The shared memory means it's possible to run Q8+ quants of many models and the cache at f16+ for higher quality outputs. 120GB something availible also allows having more than one model loaded, personally I've been running Qwen3-VL-30B-A3B-Instruct as a visual assistant for gpt-oss 120B. I found this combo very handy to transcribe hand written letters for translation.

Token generation isn't stellar as expected for a dual channel system but acceptable for MoE one-shots and this is a secondary system that can chug along while I do something else. There's also the option of using one of the two M.2 slots for an OCulink eGPU and increased performance.

Another perk is the portability, at 130mm/126mm/52.3mm it fits easily into a backpack or suitcase.

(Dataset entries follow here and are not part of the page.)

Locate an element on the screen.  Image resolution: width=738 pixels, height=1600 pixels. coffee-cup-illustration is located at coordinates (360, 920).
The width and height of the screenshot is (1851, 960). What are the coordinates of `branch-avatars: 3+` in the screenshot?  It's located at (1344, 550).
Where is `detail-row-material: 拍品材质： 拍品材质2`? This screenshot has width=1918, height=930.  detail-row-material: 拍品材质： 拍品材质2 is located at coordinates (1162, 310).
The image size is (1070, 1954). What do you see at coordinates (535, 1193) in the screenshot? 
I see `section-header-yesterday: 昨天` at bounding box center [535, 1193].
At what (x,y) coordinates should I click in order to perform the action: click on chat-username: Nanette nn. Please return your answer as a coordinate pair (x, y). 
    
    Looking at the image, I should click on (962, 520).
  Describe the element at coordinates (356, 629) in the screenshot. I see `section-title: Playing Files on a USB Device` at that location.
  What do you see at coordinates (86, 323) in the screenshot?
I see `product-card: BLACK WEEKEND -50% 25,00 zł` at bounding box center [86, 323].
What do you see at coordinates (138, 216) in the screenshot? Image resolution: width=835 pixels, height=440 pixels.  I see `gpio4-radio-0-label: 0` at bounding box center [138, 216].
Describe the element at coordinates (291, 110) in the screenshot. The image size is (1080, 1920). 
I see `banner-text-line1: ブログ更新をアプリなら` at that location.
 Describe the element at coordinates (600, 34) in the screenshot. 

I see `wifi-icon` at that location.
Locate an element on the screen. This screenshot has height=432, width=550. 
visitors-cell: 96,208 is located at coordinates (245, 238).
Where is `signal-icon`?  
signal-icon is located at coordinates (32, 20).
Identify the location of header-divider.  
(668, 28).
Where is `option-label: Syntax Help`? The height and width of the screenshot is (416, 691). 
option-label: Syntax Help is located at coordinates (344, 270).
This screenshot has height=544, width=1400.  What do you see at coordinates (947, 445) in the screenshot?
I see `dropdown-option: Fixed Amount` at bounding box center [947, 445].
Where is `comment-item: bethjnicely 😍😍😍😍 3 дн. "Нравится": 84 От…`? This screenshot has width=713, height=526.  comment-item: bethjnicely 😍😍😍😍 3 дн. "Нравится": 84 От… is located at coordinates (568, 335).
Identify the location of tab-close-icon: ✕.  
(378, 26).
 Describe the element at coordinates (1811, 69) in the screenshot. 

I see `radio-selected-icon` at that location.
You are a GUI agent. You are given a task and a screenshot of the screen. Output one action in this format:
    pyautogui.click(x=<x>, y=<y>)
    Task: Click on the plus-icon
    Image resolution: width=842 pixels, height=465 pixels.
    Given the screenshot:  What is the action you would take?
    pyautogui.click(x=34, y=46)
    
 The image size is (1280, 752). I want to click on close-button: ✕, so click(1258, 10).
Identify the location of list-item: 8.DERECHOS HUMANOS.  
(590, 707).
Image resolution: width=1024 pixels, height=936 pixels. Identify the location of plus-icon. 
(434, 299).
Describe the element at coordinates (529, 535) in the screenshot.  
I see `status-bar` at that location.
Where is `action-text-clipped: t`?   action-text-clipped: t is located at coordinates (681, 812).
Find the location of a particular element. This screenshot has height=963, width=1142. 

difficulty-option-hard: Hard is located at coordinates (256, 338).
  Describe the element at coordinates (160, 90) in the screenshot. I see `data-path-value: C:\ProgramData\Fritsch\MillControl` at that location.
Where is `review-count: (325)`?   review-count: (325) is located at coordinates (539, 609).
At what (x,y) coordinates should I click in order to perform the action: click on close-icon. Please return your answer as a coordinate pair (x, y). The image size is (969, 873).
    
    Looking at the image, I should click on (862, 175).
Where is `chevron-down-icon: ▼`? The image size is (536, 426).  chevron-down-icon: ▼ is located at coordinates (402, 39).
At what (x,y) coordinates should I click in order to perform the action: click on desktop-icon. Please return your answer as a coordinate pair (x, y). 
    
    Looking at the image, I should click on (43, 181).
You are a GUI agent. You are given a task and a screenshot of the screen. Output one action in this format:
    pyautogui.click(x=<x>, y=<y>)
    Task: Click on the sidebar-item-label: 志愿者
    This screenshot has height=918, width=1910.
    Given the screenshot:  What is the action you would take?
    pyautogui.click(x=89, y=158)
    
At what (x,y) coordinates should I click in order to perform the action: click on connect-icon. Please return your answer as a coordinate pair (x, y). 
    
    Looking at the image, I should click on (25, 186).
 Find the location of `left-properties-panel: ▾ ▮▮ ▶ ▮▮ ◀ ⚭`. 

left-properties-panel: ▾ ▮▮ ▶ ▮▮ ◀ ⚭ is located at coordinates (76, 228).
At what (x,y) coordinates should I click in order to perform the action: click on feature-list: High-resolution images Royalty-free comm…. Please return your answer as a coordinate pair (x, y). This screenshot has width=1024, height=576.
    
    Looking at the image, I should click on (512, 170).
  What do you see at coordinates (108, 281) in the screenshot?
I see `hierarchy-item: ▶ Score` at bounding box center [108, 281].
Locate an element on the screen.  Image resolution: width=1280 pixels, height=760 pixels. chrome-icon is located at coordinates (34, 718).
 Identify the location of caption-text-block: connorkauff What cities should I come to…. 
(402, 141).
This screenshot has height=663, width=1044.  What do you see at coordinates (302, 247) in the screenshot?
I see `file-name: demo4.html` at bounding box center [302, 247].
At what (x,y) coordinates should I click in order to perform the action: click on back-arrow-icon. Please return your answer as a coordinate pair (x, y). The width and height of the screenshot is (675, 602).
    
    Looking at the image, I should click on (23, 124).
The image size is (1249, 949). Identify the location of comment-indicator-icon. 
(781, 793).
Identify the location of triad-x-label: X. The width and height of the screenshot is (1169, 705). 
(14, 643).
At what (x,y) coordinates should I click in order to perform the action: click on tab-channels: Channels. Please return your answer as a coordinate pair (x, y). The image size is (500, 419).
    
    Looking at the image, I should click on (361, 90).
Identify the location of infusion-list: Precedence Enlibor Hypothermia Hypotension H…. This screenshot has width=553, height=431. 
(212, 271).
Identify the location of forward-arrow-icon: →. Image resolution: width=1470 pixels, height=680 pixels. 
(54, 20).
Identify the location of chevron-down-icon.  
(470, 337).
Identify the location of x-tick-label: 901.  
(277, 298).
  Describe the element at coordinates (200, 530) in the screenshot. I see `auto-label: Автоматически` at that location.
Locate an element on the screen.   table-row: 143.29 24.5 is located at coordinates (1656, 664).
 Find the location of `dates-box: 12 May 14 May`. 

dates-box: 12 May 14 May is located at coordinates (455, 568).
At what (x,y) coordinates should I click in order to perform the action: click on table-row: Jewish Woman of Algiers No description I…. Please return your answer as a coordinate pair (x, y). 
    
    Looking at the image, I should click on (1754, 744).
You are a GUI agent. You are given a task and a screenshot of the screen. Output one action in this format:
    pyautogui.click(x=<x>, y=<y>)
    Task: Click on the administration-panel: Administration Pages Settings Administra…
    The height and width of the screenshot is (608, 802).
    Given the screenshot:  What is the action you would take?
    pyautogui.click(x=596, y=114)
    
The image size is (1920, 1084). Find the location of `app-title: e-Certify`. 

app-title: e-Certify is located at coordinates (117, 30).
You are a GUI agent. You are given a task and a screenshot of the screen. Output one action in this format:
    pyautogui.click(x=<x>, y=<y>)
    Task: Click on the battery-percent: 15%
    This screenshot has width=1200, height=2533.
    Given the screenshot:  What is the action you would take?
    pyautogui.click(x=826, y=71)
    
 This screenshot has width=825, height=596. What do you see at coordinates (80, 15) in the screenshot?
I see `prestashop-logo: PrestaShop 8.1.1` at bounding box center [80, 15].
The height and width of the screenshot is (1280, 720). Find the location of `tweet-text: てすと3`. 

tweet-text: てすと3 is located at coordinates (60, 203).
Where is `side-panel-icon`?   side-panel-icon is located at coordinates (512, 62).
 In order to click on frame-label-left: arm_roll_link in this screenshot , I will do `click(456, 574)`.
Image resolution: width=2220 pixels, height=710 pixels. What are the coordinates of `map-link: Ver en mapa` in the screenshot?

So, do I recommend this system? Unfortunately no and that's solely due to the current prices of RAM and other hardware. I suspect assembling the system today would cost at least three times as much making the price/performance ratio considerably less appealing.

Disclaimer: I'm not an experienced Linux user so there's likely some performance left on the table.